WHAT YOU HAVE TO DO :: Check every line of the entries that follow, and copy the ones containing "message".

DATA SHOWN ::
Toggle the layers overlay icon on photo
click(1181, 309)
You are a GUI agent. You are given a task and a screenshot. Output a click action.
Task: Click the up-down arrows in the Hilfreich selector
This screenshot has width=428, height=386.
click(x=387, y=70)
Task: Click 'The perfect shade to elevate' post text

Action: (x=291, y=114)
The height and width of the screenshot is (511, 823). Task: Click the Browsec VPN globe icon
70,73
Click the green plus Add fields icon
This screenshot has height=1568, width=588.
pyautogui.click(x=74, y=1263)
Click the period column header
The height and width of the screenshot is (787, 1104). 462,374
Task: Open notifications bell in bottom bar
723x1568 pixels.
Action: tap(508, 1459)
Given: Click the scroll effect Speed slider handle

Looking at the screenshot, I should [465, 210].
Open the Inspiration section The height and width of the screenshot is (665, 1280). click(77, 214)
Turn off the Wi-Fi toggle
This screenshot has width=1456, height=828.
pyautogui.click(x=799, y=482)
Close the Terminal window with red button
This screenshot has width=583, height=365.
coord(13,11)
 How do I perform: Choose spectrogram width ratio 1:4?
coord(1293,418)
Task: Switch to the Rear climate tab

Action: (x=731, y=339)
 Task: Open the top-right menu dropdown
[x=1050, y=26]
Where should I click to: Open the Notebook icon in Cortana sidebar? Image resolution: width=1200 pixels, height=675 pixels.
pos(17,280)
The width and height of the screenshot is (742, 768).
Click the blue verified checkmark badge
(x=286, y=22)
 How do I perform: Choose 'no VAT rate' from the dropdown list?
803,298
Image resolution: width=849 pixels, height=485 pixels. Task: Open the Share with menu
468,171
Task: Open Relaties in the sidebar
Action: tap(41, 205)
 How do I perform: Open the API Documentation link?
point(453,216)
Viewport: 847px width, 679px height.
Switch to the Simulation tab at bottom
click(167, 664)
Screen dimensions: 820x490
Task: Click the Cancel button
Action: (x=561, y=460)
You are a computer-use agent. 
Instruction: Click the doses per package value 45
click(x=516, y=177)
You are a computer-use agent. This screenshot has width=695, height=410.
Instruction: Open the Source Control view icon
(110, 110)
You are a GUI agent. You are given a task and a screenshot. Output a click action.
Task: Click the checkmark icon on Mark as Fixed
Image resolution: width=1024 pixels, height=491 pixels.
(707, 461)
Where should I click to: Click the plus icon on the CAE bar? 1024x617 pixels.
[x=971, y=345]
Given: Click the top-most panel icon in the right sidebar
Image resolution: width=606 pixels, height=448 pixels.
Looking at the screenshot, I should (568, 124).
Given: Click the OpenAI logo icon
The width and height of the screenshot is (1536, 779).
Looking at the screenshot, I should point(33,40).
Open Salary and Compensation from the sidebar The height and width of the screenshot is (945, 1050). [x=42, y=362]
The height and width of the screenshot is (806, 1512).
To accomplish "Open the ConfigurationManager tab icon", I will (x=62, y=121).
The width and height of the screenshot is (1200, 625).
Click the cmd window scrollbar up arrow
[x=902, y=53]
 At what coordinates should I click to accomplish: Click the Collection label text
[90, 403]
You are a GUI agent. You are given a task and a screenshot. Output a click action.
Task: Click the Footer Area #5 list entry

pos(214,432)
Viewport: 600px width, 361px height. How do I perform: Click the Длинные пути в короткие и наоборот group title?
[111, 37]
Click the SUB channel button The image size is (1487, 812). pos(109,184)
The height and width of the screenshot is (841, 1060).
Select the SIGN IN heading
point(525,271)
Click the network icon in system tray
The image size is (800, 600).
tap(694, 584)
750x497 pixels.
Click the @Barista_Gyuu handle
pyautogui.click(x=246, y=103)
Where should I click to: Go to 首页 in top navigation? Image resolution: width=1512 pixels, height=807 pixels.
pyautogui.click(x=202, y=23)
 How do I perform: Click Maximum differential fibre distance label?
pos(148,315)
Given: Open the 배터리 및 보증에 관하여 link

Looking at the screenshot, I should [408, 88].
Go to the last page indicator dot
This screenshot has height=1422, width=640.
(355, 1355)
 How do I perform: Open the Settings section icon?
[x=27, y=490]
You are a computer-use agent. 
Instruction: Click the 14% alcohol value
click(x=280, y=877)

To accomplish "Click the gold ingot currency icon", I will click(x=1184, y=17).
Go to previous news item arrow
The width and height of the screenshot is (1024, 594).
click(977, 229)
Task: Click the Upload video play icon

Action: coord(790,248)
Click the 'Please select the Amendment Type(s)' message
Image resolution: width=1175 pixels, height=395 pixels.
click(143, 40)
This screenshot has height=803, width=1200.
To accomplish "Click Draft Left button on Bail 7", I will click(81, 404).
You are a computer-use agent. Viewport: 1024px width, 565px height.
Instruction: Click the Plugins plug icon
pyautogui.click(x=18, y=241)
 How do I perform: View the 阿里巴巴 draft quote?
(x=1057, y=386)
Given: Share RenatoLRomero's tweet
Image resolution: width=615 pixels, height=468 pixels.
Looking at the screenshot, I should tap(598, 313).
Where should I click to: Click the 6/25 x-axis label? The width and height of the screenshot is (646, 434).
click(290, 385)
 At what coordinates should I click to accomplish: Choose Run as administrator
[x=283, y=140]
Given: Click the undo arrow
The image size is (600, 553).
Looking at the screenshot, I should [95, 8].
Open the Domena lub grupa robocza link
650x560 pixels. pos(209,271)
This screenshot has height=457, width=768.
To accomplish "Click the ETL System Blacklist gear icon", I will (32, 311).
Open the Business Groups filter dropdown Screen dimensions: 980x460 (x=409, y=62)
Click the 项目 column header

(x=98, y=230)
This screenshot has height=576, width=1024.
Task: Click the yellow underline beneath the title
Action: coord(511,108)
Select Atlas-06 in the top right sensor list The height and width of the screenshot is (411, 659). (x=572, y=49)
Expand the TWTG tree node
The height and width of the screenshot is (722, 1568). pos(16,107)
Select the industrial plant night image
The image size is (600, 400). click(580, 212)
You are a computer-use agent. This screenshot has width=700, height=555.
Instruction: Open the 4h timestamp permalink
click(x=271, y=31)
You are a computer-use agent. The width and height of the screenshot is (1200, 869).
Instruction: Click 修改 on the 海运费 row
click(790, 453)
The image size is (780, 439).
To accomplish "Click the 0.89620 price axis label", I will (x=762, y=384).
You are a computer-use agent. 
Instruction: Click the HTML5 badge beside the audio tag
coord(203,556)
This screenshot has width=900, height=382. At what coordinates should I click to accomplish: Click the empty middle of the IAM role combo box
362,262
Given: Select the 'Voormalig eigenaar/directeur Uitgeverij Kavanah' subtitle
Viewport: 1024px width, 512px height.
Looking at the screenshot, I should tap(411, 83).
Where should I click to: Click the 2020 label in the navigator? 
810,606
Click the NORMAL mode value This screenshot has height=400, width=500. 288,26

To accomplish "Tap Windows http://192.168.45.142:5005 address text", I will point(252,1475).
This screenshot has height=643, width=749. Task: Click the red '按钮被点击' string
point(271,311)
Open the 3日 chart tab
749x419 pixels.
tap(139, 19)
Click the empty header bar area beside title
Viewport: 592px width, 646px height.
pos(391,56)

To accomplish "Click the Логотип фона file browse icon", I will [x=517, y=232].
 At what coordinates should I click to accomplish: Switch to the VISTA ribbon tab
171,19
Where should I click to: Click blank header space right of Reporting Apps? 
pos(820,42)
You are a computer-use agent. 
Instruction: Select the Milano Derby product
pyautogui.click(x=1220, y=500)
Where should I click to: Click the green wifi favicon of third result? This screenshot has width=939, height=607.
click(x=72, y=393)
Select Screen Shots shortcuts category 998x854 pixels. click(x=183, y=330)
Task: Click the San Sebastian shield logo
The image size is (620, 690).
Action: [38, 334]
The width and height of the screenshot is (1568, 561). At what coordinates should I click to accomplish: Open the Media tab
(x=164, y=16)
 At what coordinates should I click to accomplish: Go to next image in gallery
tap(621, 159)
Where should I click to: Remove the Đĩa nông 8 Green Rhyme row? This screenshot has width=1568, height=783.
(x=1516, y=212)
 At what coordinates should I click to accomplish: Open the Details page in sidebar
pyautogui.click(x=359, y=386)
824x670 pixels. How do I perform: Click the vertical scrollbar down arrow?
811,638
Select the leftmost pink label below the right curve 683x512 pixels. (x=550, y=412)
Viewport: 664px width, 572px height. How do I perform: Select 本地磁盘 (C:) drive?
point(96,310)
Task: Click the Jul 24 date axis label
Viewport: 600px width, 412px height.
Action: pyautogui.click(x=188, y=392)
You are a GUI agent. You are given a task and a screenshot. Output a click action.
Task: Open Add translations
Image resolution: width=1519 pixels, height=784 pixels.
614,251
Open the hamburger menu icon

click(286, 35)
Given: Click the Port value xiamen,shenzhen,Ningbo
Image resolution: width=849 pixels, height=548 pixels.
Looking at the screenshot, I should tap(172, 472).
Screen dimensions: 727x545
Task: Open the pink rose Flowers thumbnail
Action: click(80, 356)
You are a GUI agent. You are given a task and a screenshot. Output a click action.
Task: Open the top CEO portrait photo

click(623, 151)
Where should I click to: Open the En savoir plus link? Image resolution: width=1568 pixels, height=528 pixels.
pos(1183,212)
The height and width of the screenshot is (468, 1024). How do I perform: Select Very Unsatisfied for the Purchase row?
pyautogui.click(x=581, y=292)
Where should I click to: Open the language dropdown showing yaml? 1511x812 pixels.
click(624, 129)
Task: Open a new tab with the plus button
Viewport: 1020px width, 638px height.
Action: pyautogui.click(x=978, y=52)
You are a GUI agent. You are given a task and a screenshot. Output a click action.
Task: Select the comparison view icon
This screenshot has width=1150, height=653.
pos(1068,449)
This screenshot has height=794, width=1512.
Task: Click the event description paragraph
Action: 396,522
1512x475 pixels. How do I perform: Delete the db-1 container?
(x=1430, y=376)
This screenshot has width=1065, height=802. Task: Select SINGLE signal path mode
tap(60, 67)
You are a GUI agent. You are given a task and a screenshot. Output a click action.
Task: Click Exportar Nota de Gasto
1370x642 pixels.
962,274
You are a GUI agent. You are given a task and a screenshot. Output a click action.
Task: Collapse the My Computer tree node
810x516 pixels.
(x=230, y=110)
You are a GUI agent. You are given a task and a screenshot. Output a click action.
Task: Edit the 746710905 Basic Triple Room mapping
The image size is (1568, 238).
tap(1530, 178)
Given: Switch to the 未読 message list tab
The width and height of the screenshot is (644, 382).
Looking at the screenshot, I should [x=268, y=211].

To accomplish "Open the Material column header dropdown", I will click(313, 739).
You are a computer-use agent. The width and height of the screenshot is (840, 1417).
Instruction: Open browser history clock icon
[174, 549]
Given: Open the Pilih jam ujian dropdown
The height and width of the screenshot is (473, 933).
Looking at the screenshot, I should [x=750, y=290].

EXERCISE OUTPUT ::
Click the 'Please select the Amendment Type(s)' message
Given: Switch to the 未読 message list tab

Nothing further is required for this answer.